The best Python3 XML parsing Tutorial In 2024, In this tutorial you can learn What is XML?,python for XML parsing,python xml parsing using SAX,make_parser method,parser method,parseString method,Python parsing XML instance,Use xml.dom parse xml,
XML refers to extensible markup language(e X tensible M arkup L anguage), a subset of the Standard Generalized Markup Language, is a method for marking an electronic document to have a structured markup language. You can learn through this site XML Tutorial
XML is designed to transmit and store data.

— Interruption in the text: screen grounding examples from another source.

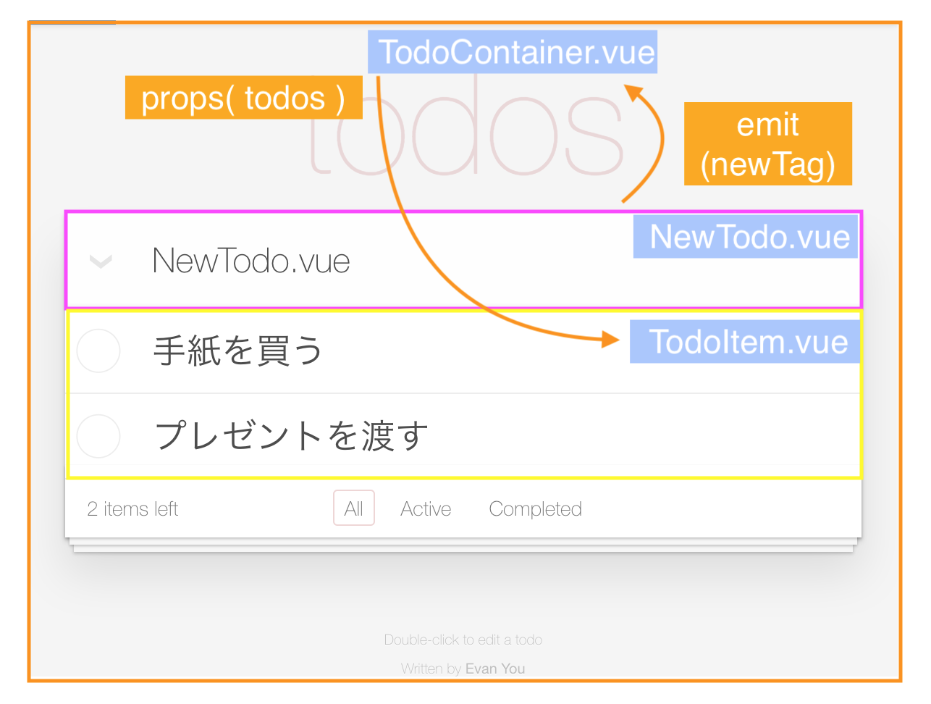Click the orange emit (newTag) label

768,144
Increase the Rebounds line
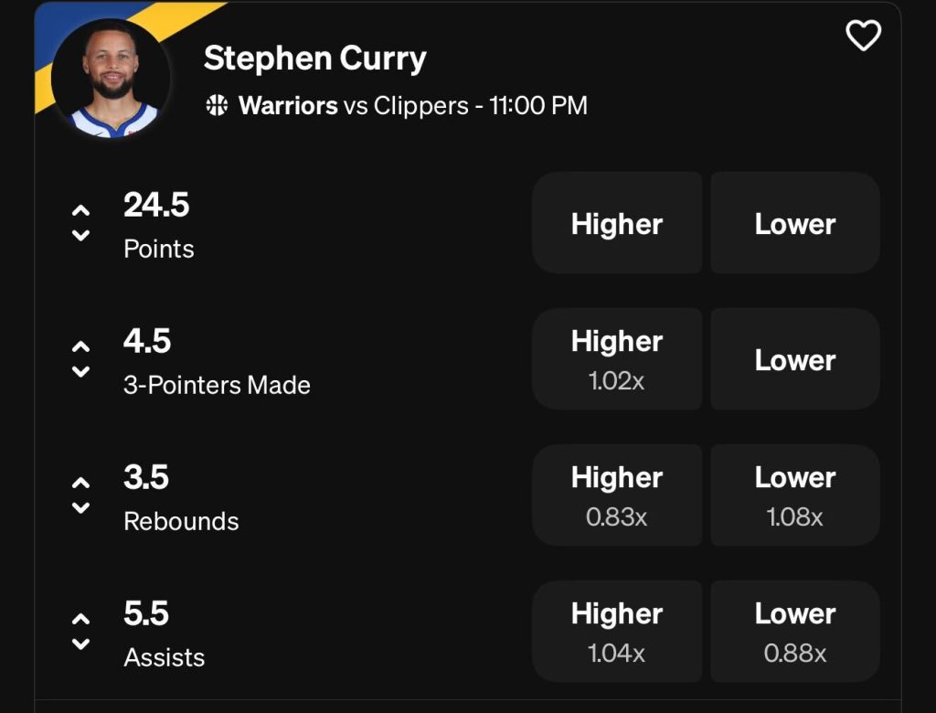Image resolution: width=936 pixels, height=713 pixels. coord(80,481)
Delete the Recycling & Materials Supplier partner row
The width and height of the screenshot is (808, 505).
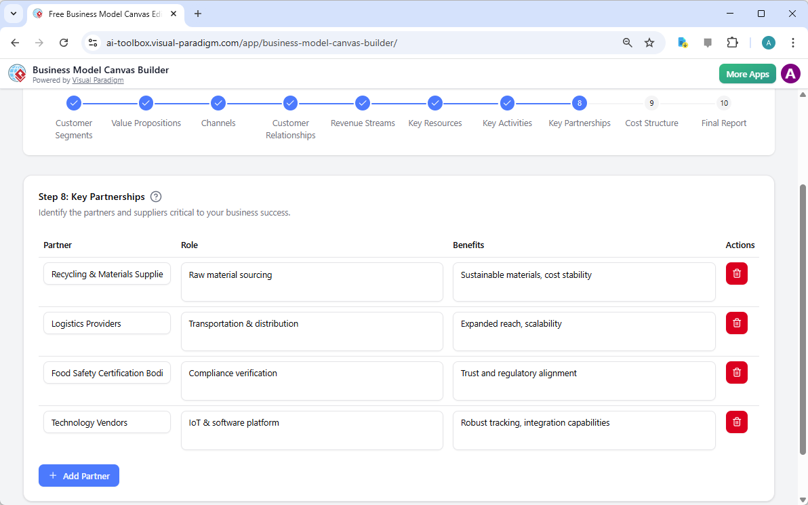[736, 273]
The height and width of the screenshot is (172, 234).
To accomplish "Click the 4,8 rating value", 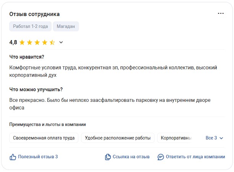I will tap(13, 42).
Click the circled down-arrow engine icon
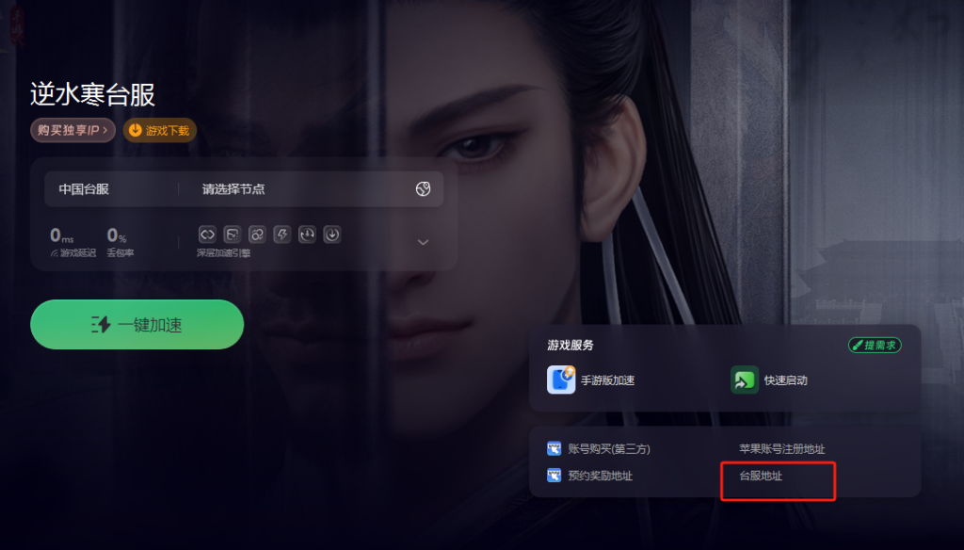Screen dimensions: 964x550 (332, 235)
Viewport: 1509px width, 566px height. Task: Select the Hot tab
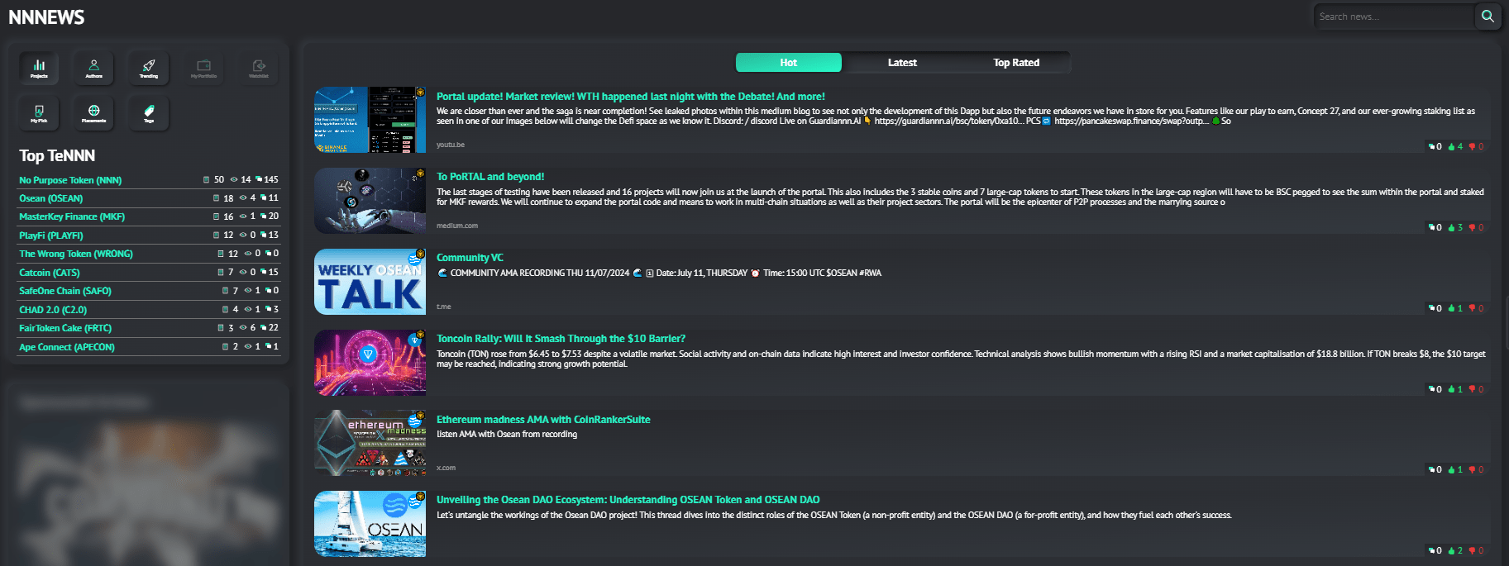[788, 63]
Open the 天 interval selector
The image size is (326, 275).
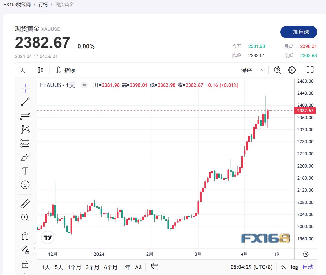(x=22, y=70)
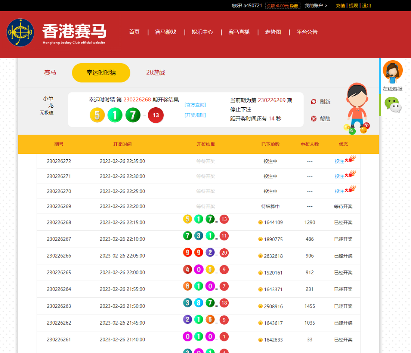Select the 28遊戲 tab

click(x=155, y=73)
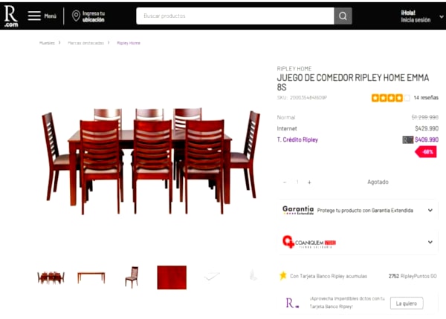Select the single chair thumbnail
The width and height of the screenshot is (446, 319).
[x=132, y=277]
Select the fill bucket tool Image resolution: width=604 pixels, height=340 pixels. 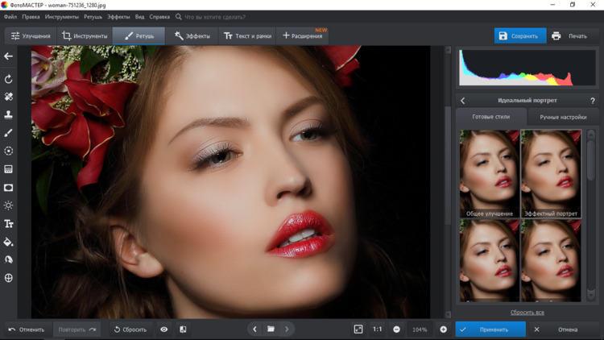[9, 242]
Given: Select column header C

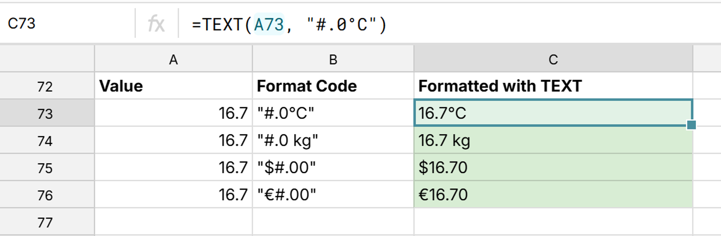Looking at the screenshot, I should click(553, 59).
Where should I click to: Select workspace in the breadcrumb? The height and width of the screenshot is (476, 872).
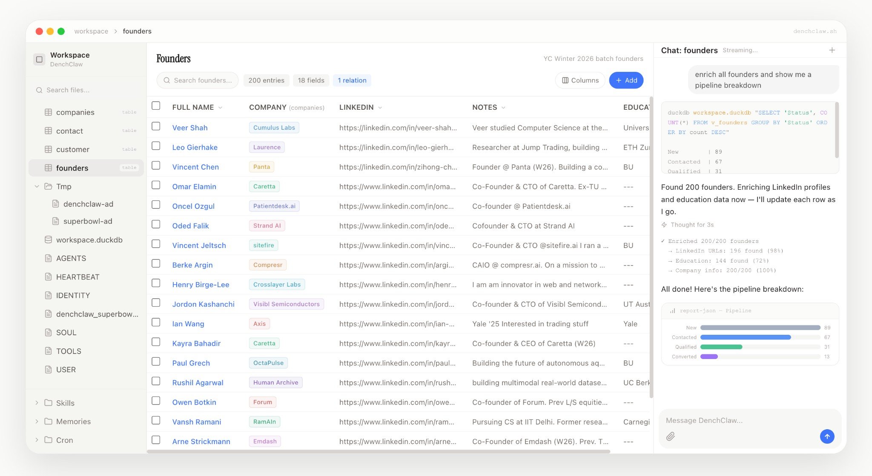91,31
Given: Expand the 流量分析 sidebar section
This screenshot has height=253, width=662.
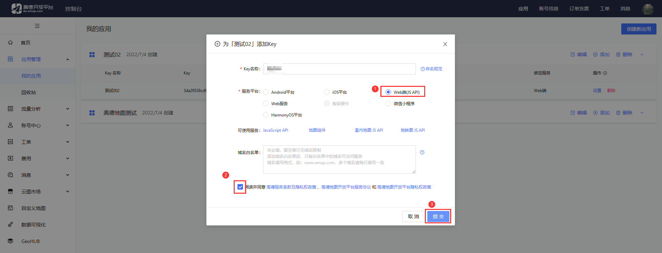Looking at the screenshot, I should pos(38,109).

XML is a set of rules to define the semantics of tags, these tags will document divided into many parts and these parts to be identified.
It is also a meta-markup language that defines the syntax of the language used to define other domain-specific, semantic, structured markup language.
Common DOM and XML programming interfaces SAX, two different interfaces with XML files the way, of course, the use of different occasions.
There are three ways python parsing XML, SAX, DOM, and ElementTree:
python standard library contains SAX parser, SAX with the event-driven model, triggered by one event in the process of parsing XML and calling user-defined callback functions to handle XML files.
The XML data is parsed into a tree in memory, operating through the tree to manipulate XML.
Use this section to an XML instance document movies.xml reads as follows:
<collection shelf="New Arrivals"> <movie title="Enemy Behind"> <type>War, Thriller</type> <format>DVD</format> <year>2003</year> <rating>PG</rating> <stars>10</stars> <description>Talk about a US-Japan war</description> </movie> <movie title="Transformers"> <type>Anime, Science Fiction</type> <format>DVD</format> <year>1989</year> <rating>R</rating> <stars>8</stars> <description>A schientific fiction</description> </movie> <movie title="Trigun"> <type>Anime, Action</type> <format>DVD</format> <episodes>4</episodes> <rating>PG</rating> <stars>10</stars> <description>Vash the Stampede!</description> </movie> <movie title="Ishtar"> <type>Comedy</type> <format>VHS</format> <rating>PG</rating> <stars>2</stars> <description>Viewable boredom</description> </movie> </collection>
SAX is an event-driven API.
Use SAX parsing an XML document involves two parts: the parser and event handler.
The parser is responsible for reading XML documents, and sends event event handlers, such as elements begin with the element end event;
The event handler is responsible for the event accordingly, XML data transfer for processing.
Use sax manner xml xml.sax first introduced in the parse function, as well as the ContentHandler xml.sax.handler in python.
characters (content) method
The timing of the call:
From the beginning of the line, before experiencing the label, there is a character, content value of these strings.
From a label, a label before the next encounter, the presence of the character, content value of these strings.
From a label, before encountering a line terminator, the presence of characters, content value of these strings.
Tag may be the beginning of the tag, it can be the end of the label.
startDocument () method
Documentation startup called.
endDocument () method
When the call reaches the end of the document parser.
startElement (name, attrs) method
Call encountered XML start tag, name is the name of the tag, attrs is a dictionary property value tag.
endElement (name) method
Call encountered XML end tag.
The following method creates a new parser object and returns.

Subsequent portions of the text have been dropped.